There was a loud croaking sound, and a large part of the ceiling dropped a few feet, then stopped, turned sideways, and settled slowly to the floor, leaning neatly against the wall.

“The artifact is sort of like my partner, alive in its way. It didn’t realize who I was until I sang and touched it. That changed it, too; woke it up. It’s been in a kind of waiting mode, suspended animation, since I left it to explore.”

“Ninety years ago?”

“More like a million.” She looked at the ovoid. “It doesn’t know what Jack is, but he obviously shouldn’t be allowed to remain on Earth. We’ll take him home for study.”

“He’s not dead?”

“No. He can’t die any more than we can. But he’s not from our world.”

“Where is your world?”

“Ten thousand light-years away. A planet in a globular cluster— Messier 22, in Sagittarius.” She gave him a long kiss. “Get a telescope and look me up sometime.”

“You have to go.”

“Yes. It’s like a law. I’ve been here for too long. Done things I shouldn’t have done. Like fall in love with a local, an alien.”

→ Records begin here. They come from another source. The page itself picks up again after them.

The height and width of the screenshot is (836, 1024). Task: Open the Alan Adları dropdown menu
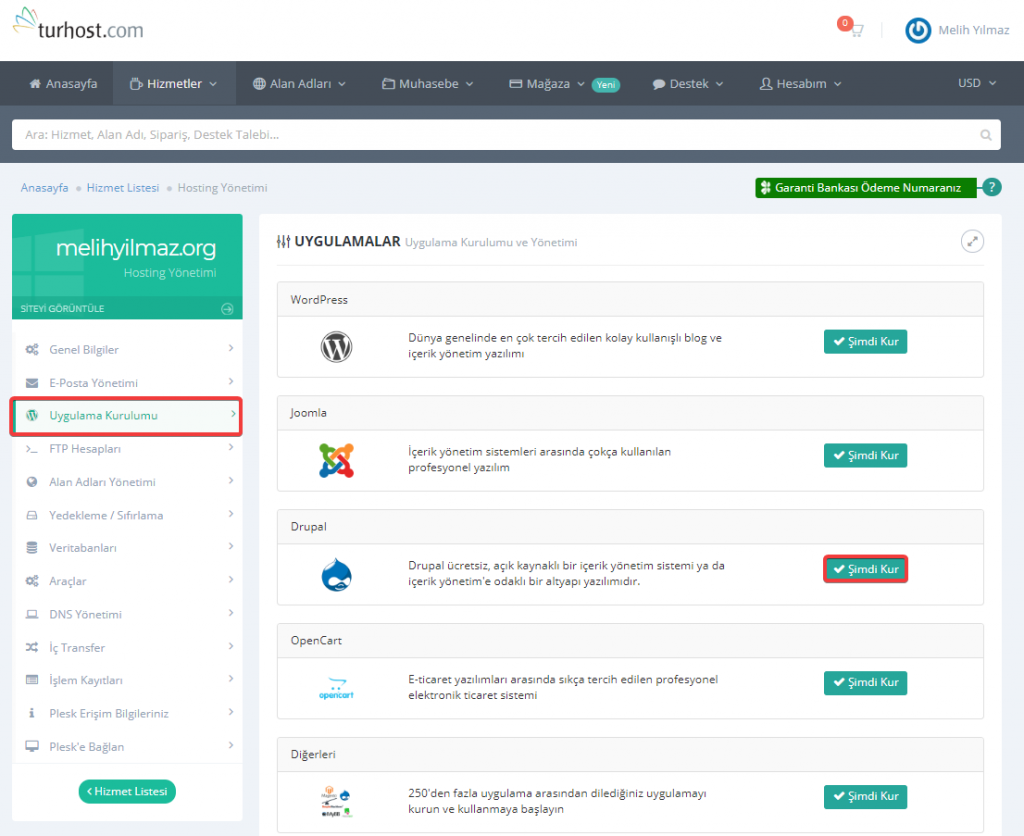(x=299, y=84)
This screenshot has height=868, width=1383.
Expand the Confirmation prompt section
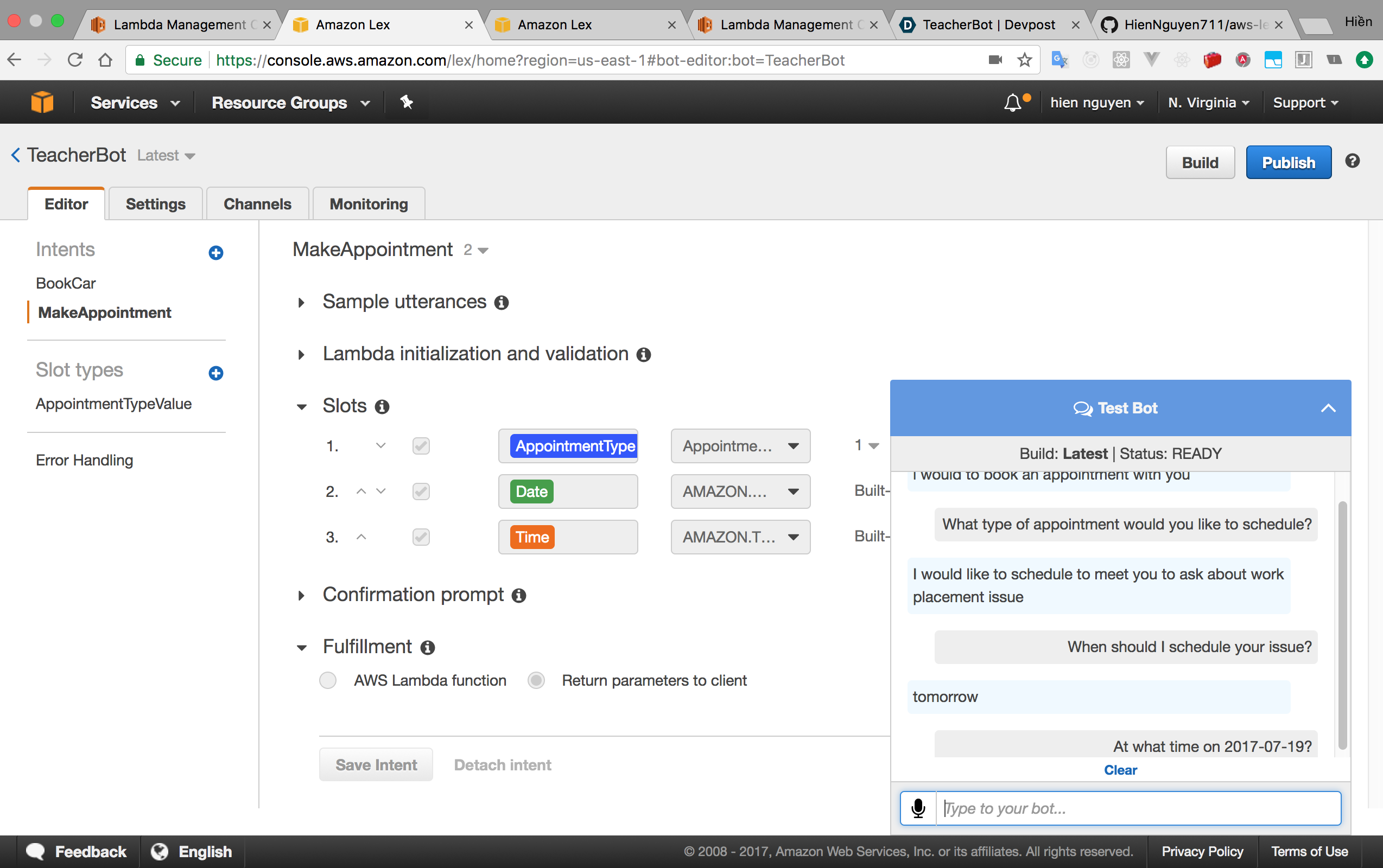(301, 595)
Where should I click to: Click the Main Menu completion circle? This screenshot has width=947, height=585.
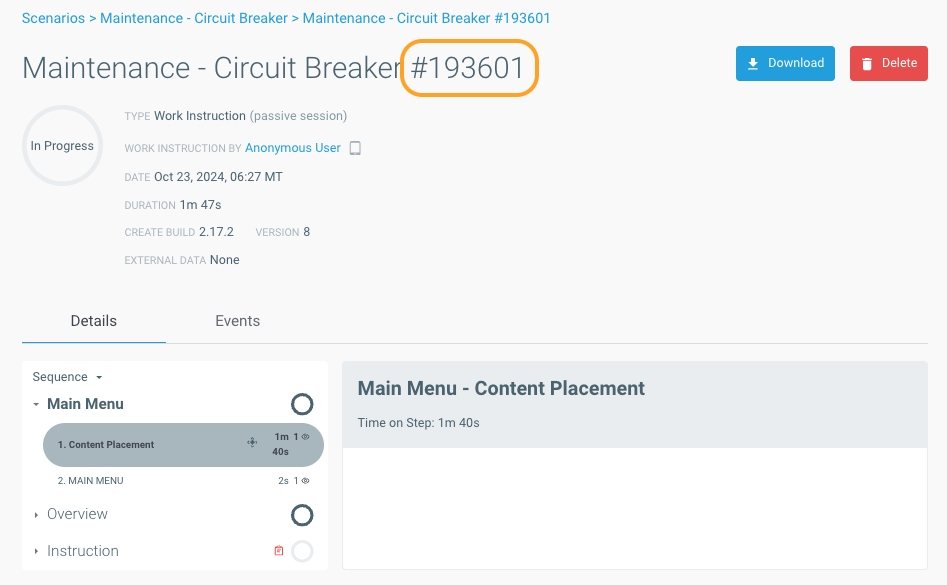302,404

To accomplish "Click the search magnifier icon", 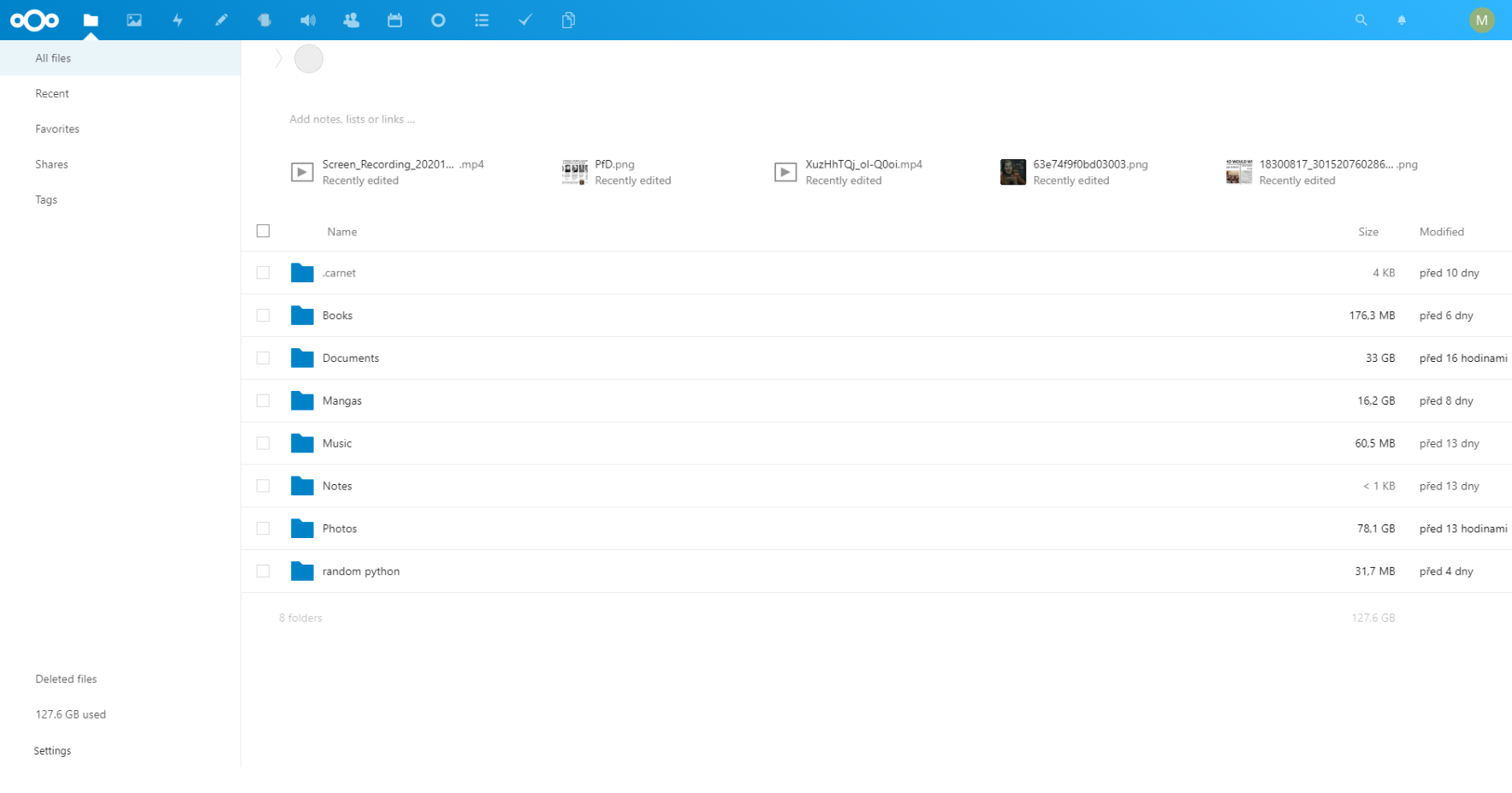I will click(x=1361, y=20).

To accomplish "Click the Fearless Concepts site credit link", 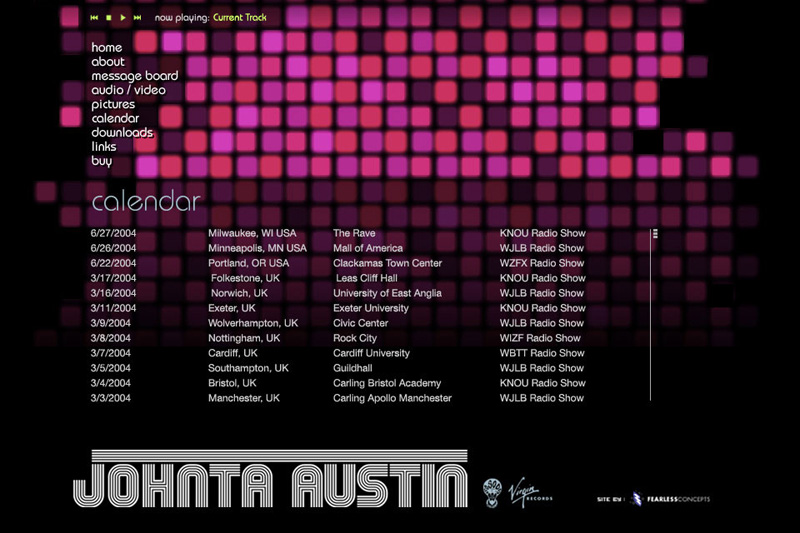I will pyautogui.click(x=677, y=497).
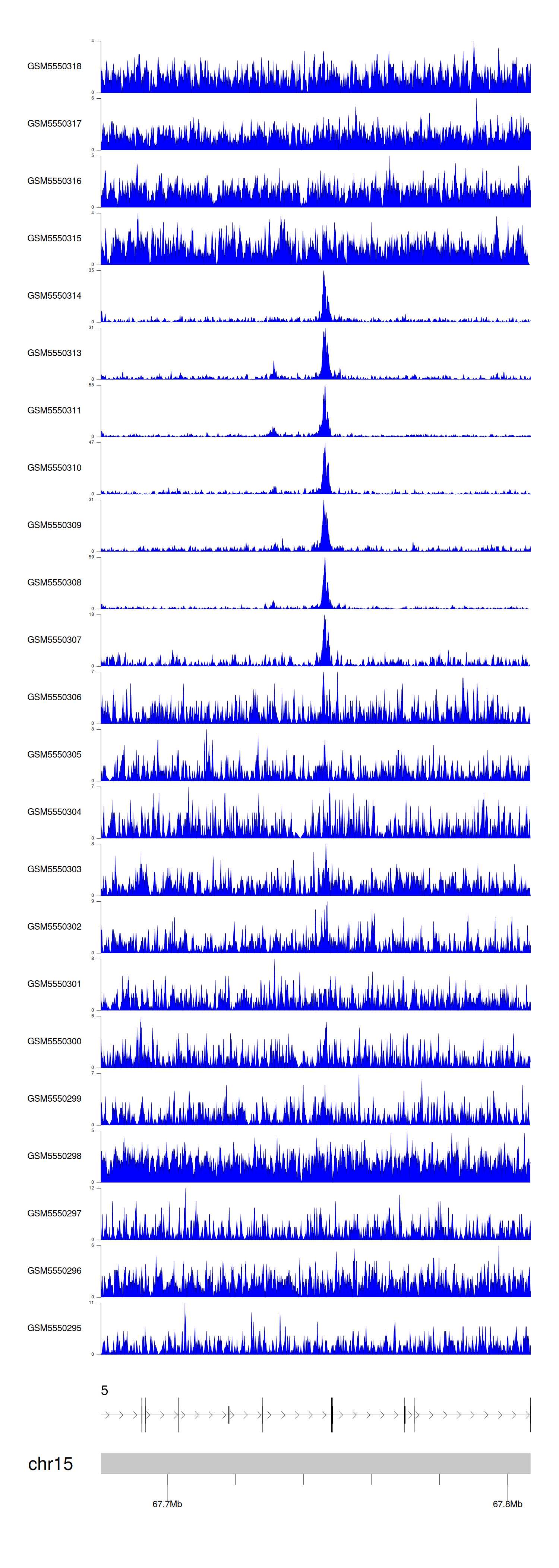
Task: Click the GSM5550295 track label
Action: [54, 1327]
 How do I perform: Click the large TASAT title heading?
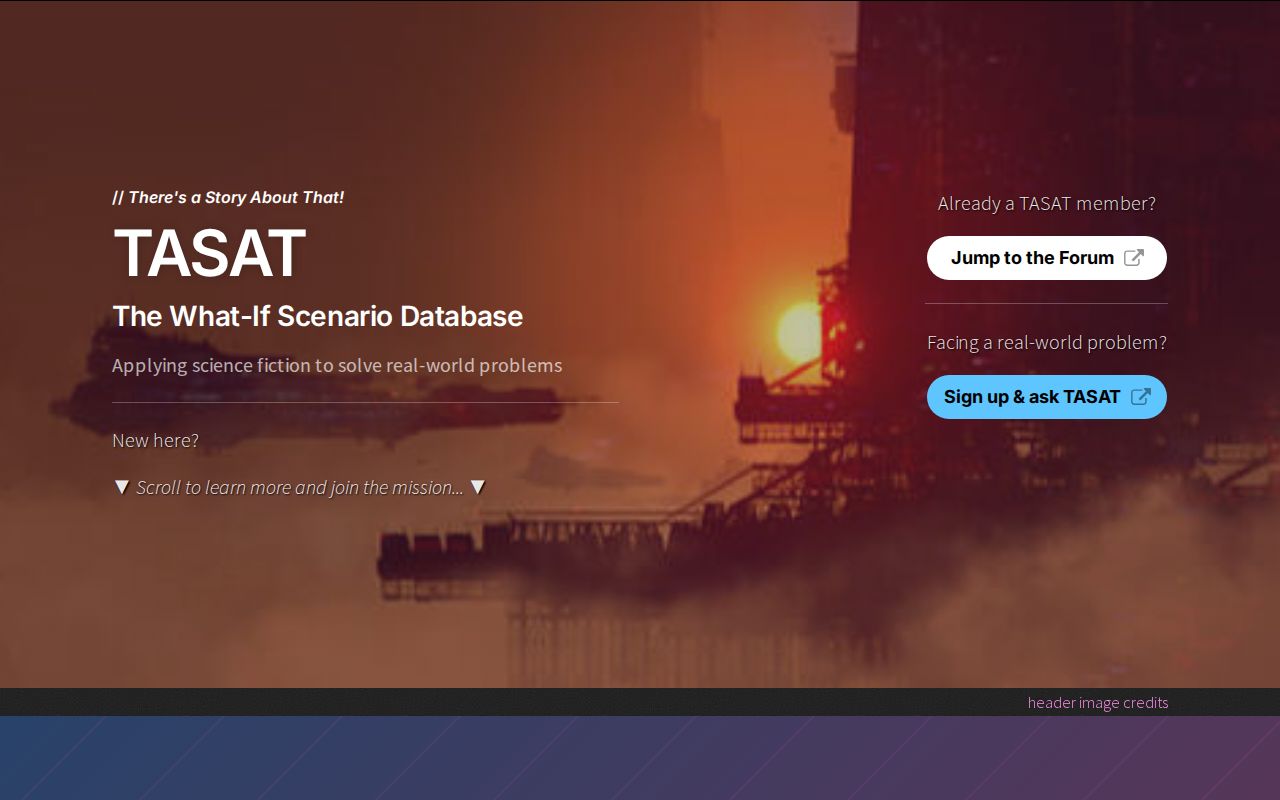pyautogui.click(x=209, y=254)
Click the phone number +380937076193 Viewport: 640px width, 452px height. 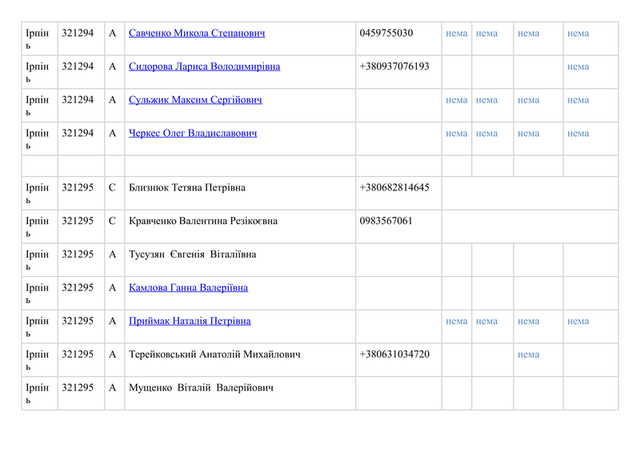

“Well … I know how that feels.” She squeezed his hand and started to say something, but turned and walked toward the ship. An entrance rippled open. “Could I go with you?”

“Still the astronaut.” She blinked away tears and shook her head. “The journey’s too long. And you’d have to learn to like chlorine.” She looked at him for a long moment and stepped into the ovoid. The entrance resealed.

The ship silently rose toward the hole in the ceiling. But then it settled back down to the floor. It opened again.

The changeling was in its natural form, splendid, chaotic. It became Rae again.

“Actually, the ship says you could come. But not as a human. You’d have to let it change you into something like me.”

“It could do that?”

“Nothing to it.” She smiled at him, eyes glittering. “And you’d still be Russ. My Russ.”

Suddenly, loudspeakers crackled. Jan’s voice, painfully loud: “Jack? Russell? What the hell is going on in there?”

Russell shook his head and laughed.

“Russ, the guard says you went in there with me! What are you doing?”

“Just… taking a little trip.” He paused, then stepped over the threshold and felt himself start to glow.